Are liberals and conservatives more affectively polarized on some platforms?
Using these ratings, we can also assess whether some platforms are more affectively polarized than others, and whether liberals and conservatives are relatively more polarized than their political counterparts. Again, affective polarization is calculated by subtracting the warmth / favorability rating of the other political group from the warmth / favorability of one’s own political group. Here, liberals’ affective polarization is their warmth/favorability towards liberals minus their warmth/favorability of conservatives, and conservatives’ affective polarization is their warmth/favorability towards conservatives minus their warmth/favorability towards liberals.
Once again, liberal users tend to be more affectively polarized than conservative users across most platforms and almost all time points. The main early exceptions to this can be seen on Online Gaming and Discord where liberal and conservative users were equally polarized in the spring of 2023. However, conservatives on both of those platforms became less polarized over time, and the liberal users on Discord became more polarized. As the election wave grew nearer, conservative users tended to grow more polarized across most platforms (including the ones with the highest percentage of liberal users, Reddit and Discord).
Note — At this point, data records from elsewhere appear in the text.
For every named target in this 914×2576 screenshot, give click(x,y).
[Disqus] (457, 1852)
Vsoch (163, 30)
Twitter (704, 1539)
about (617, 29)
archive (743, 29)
When comparing across platforms, we see that X (Twitter), Reddit, Pinterest, and Nextdoor bear higher levels of affective polarization than the other 12 of the largest platforms included in this survey.
Do liberals and conservatives prefer more social distance from each other on some platforms?
Next, we compare how comfortable users across platforms are being friends with liberals and conservatives. To calculate this score, I took the difference between ratings of comfort having liberal friends from comfort having conservative friends. If the difference was positive, then the respondent was more comfortable being friends with liberals. If the difference was negative, then the respondent was more comfortable being friends with conservatives. And, if the difference was zero, then the respondents were equally comfortable having liberal and conservative friends.
Across all of these platforms, except Reddit and Discord, the plurality of users were just as comfortable having liberal friends as they were having conservative friends. The plurality of Reddit and Discord users were more comfortable having liberal than conservative friends. X (Twitter), TikTok, Online Gaming, and Nextdoor all showed wave-over-wave increases in the percentage of users indicating they were more comfortable being friends with conservatives than they were being friends with liberals.
Much like I did earlier, I looked at the raw difference scores for liberal and conservative users separately for each platform. This allows us to see whether this social distance, political friend bias, differs by users’ political orientation or by platform. Again, across all platforms and almost all time points, liberal users displayed greater comfort with having liberal friends than conservative friends relative to conservative users.
The most widely used platforms (i.e., Email, Text Messaging, YouTube, and Facebook) held steady over the course of the survey, but some of the smaller ones showed more variability. For example, liberal users on TikTok and Snapchat showed a reduction in the magnitude of the gap in their comfort being friends with fellow liberals relative to conservatives. By contrast, liberals on LinkedIn, Reddit, Pinterest, and Discord showed an increase in their relative comfort being friends with liberals over conservatives.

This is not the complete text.